Read More: Trump: US to keep some troops in northeast Syria; maintain ties with SDF; lift sanctions on Turkey 

“Our forces were still fighting ISIS and chasing ISIS sleeper cells, but [were] attacked by the Turkish state without any reason,” said Ahmed. “We were never any threat to the Turkish state.”

She continued, “As a result of the Turkish war, at least 300,000 people were displaced, 250 people were killed with most of them being children. Furthermore, 300 people were unaccounted for and went missing.”

The Kurdish leader also held up photographs that she said proved that Turkish and Turkish-backed forces had committed war crimes, as has also been charged by human rights organizations. 

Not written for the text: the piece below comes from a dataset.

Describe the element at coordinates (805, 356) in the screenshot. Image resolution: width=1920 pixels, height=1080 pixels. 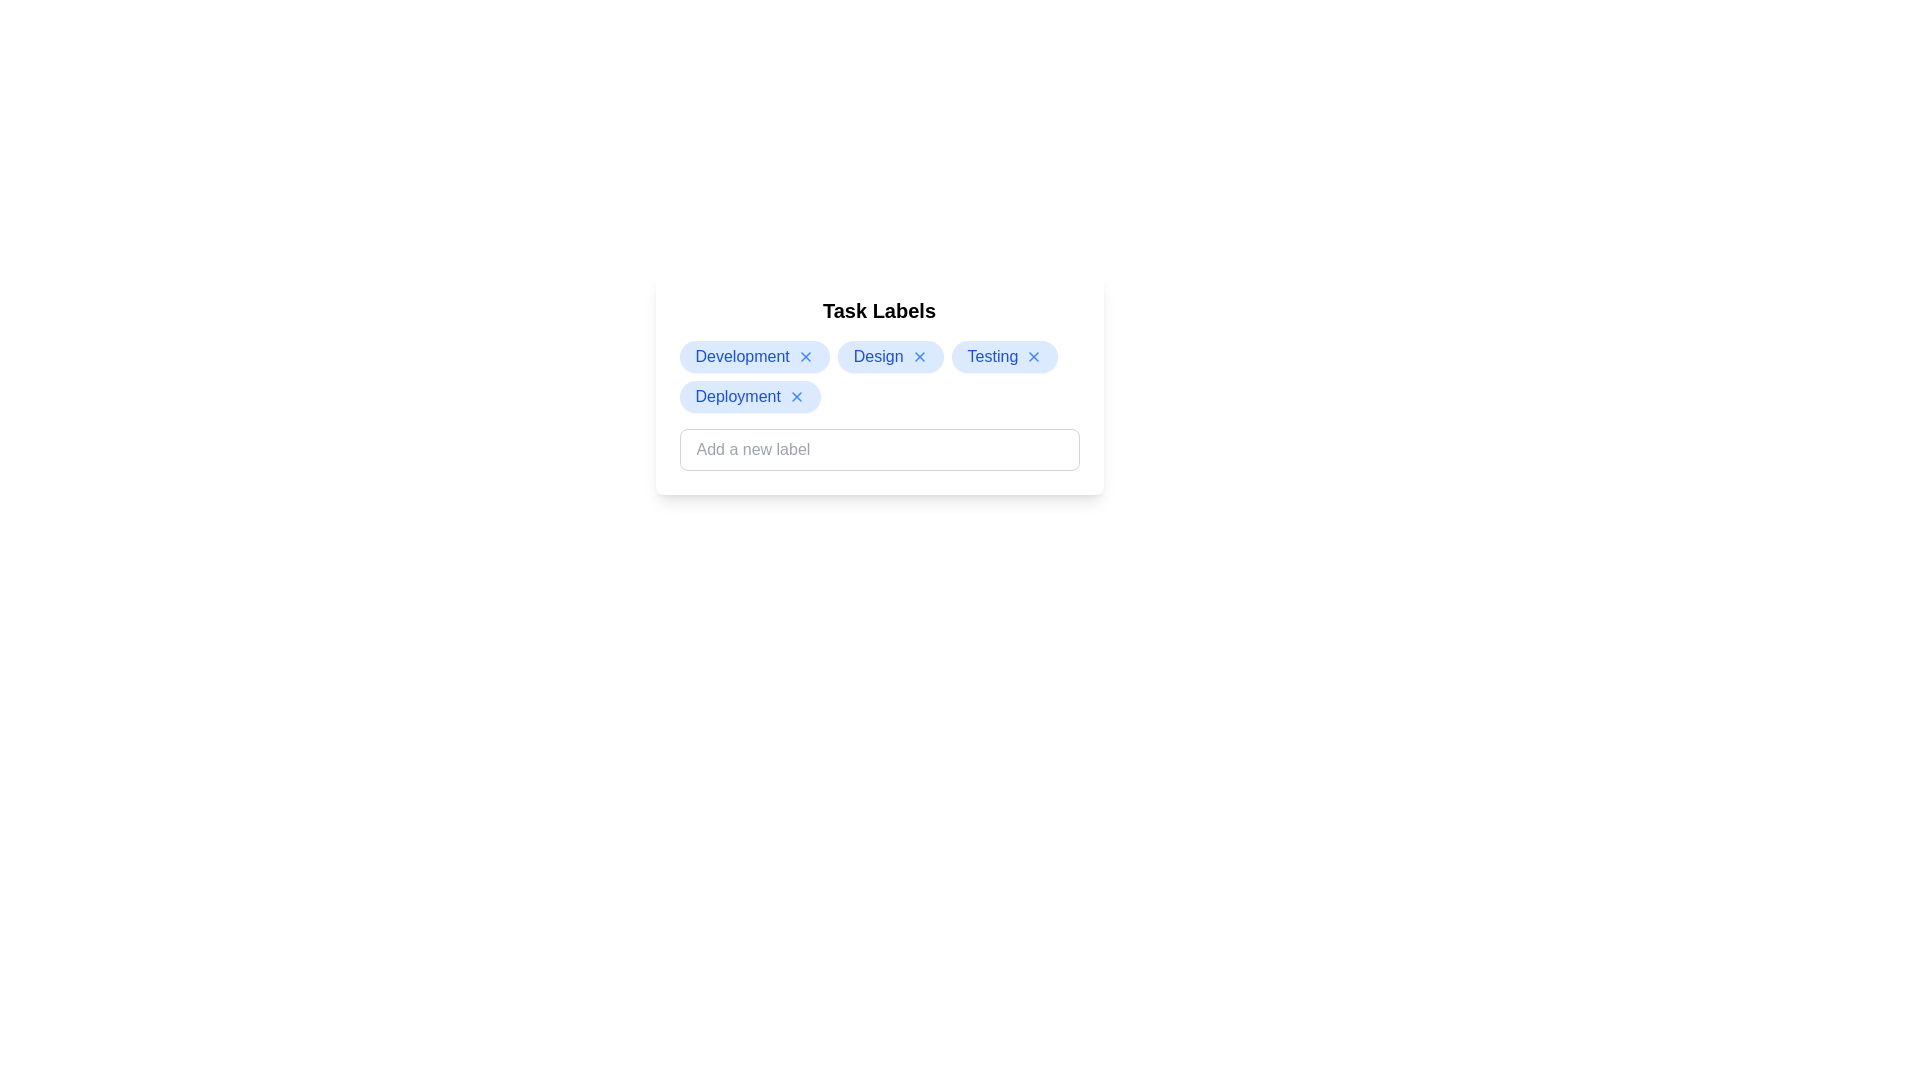
I see `the close icon ('x') button, which is styled in blue and located next to the 'Development' label` at that location.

Read More: Amnesty accuses Turkey, Turkish-backed forces of war crimes in Syria 

She accused Turkey of using chemical weapons against Kurdish civilians, a charge Ankara has denied, and spoke about the Kurdish politician Hevrin Khalaf, who was dragged from a vehicle and summarily executed on the spot by a Turkish-backed militia. 

Read More: Senior female Kurdish political leader killed in ambush in Syria 

Moreover, she said, the Turkish attacks have given the opportunity for roughly 600 Islamic State suspects to escape SDF-guarded prisons and camps, including those who traveled from various nations abroad to join the group. 

Ahmed said that such escapes, which could allow the extremist organization’s fighters to regroup and carry out more attacks, not only posed a risk to the Middle East but also threatened security in America.   

“The situation,” she warned, “is very dangerous.”